■ **課題一覧**:
• a. 本文中の一文「ノートの罫線は縦や横のラインで印刷され、文字や図を書くときのガイドとして機能します。」を英語に訳す。
• b. 本文のうち「生田信一(ファーインク)」から「発見などをまとめてみました。」までの部分を、原文どおりに書き写す。

---- 本文

生田信一(ファーインク)
ノートに印刷された罫線やドットについて考える
久しぶりに、文房具にまつまわる話題を取り上げます。ここ最近に出会った文房具の中から、役に立つグッズやおもしろいコンセプトの商品をピックアップしていきたいと考えています。文房具は紙と印刷、製本、デザインのエッセンスが詰まっており、興味が尽きません。不定期の連載になるかと思いますが、お付き合いくださいませ。
今回は、ノートや手帳に印刷される罫線を取り上げます。最近、ユニークな罫線やドットでデザインされたノートが相次いで発売されました。実際に使ってみたいと思い、いくつか購入しました。気付いたことや、新たな発見などをまとめてみました。
コクヨ・ドット入り罫線ノート
ノートの罫線は縦や横のラインで印刷され、文字や図を書くときのガイドとして機能します。淡い色で印刷された罫線は、筆記するときの文字の大きさや並びのラインを揃えたいときに役立ちます。横罫だけが印刷されたシンプルなものがほとんどですが、近年、罫線のデザインに手を加えたり、ユニークなドットをあしらったものを見かけるようになりました。
罫線とドットを組み合わせたノートの開発の歴史を調べていくと、「コクヨ・ドット入り罫線ノート」がルーツになっているようです。このノートが生まれたきっかけになったのは、書籍『東大合格生のノートはかならず美しい』(太田あや 著、文藝春秋、2008年)の刊行でした。この本とのコラボ企画から、ドット入り罫線が誕生したようです。以下、コクヨのサイト「ドット入り罫線開発ストーリー」から抜粋します。
「太田あやさんが200冊以上の東大合格生のノートを調べてみると、どのノートもとても美しかったというのです。最初から最後まで同じテンションで書き綴られ、整然と知識がまとめられている。この美しさをひも解いていくと、「東大ノート(とうだいのおと)」というキーワードで表される7つの法則が隠されていた……。」

--------
---- データ

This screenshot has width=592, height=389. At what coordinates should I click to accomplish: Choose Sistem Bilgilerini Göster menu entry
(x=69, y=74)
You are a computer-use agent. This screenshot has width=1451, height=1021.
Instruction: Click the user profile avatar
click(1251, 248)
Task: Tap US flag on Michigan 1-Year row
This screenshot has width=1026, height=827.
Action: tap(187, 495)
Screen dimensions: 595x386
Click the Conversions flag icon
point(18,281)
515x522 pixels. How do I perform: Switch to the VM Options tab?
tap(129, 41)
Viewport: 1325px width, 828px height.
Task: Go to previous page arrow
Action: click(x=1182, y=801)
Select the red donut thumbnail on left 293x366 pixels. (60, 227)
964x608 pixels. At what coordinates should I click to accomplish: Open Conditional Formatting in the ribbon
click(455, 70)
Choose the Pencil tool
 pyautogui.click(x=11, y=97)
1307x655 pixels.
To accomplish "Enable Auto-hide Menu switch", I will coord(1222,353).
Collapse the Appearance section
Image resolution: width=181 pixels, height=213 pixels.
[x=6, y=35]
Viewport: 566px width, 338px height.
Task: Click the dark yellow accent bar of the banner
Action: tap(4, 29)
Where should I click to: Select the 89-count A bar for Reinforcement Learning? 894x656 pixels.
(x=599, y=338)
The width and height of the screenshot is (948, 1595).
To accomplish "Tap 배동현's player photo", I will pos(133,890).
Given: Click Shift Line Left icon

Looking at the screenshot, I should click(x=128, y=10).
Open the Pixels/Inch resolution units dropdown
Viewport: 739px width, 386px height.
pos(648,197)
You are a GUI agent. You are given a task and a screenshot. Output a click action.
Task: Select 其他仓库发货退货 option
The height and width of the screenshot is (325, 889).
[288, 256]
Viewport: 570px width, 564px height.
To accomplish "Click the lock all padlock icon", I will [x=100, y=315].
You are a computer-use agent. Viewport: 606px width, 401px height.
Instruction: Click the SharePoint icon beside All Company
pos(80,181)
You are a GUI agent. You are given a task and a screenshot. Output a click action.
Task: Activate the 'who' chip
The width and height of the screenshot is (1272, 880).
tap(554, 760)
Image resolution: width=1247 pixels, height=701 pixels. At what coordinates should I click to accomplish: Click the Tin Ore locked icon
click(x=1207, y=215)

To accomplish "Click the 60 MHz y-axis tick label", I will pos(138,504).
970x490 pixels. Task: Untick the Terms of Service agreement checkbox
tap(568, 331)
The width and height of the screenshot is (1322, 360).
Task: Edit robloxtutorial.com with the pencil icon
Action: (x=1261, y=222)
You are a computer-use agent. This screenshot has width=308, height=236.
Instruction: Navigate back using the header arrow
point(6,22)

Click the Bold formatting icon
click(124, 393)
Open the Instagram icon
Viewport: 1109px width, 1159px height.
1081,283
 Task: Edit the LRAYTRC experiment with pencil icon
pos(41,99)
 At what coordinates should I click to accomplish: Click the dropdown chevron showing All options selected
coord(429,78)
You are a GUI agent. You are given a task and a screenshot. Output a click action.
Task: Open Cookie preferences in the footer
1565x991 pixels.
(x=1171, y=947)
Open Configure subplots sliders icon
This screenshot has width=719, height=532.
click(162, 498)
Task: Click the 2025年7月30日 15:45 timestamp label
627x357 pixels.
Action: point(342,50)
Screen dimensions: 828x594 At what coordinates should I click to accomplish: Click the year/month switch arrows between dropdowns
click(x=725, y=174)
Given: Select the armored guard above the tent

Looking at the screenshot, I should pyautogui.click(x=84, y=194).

--------

■ **課題の解答**:
• a. The rule lines in a notebook are printed as vertical or horizontal lines and serve as a guide when writing text or drawing figures.

• b.
生田信一(ファーインク)
ノートに印刷された罫線やドットについて考える
久しぶりに、文房具にまつまわる話題を取り上げます。ここ最近に出会った文房具の中から、役に立つグッズやおもしろいコンセプトの商品をピックアップしていきたいと考えています。文房具は紙と印刷、製本、デザインのエッセンスが詰まっており、興味が尽きません。不定期の連載になるかと思いますが、お付き合いくださいませ。
今回は、ノートや手帳に印刷される罫線を取り上げます。最近、ユニークな罫線やドットでデザインされたノートが相次いで発売されました。実際に使ってみたいと思い、いくつか購入しました。気付いたことや、新たな発見などをまとめてみました。